Title: Genetic control of flowering and biomass in switchgrass

item JIANG, YIWEI - Purdue University
item TAYLOR, MEGAN - Purdue University
item TORNQVIST, CARL-ERIK - University Of Wisconsin
item Casler, Michael
item Grabowski, Paul

Submitted to: Molecular Breeding of Forage and Turf Conference
Publication Type: Abstract Only
Publication Acceptance Date: 4/1/2016
Publication Date: 8/15/2016
Citation: Jiang, Y., Taylor, M., Tornqvist, C., Casler, M.D., Grabowski, P.P. 2016. Genetic control of flowering and biomass in switchgrass [abstract]. Molecular Breeding of Forage and Turf Conference. P. 26.

Interpretive Summary:

Technical Abstract: Early flowering can negatively affect biomass yield of switchgrass. In temperate regions of the USA, flowering occurs in switchgrass around the time of peak biomass yield (about 5 to 8 weeks prior to killing frost), effectively reducing the length of the growing season.

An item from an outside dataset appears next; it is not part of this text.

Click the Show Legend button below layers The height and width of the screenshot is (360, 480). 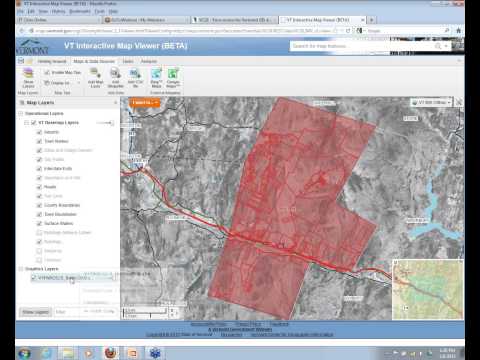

The use of late-flowering switchgrass genotypes has proven an effective mechanism to increase biomass production in the northern USA. Southern populations (lowland ecotypes) of switchgrass can be 4–6 weeks later in flowering time than upland types. Selection of late flowering genotypes of southern origin, but under northern conditions, can extend vegetative growth. Late flowering and winter hardy cultivars can have up to a 50% increase in biomass yield in the northern USA, compared to early flowering cultivars. To develop a rational strategy for creating improved switchgrass with late flowering, it would be beneficial to have a better understanding of the genes that control flowering time in switchgrass. Through a genome-wide association study (GWAS) of 1.3 million single nucleotide polymorphisms with 509 diverse individuals from both lowland and upland panels, we have identified a few genes significantly associated with flowering time through regulating flowering time, affecting the expression of floral repressors or involving in the circadian clock. Genetic maps of three populations derived from upland (early flowering) and lowland (late flowering) ecotypes have been established. Heading date, flowering time and plant biomass of progeny have been evaluated in the field in two locations. The quantitative trait loci (QTLs) will be identified and can verify the results from GWAS. The results will aid breeding programs in developing late flowering varieties of switchgrass that fully utilize the growing season and achieve high biomass yield.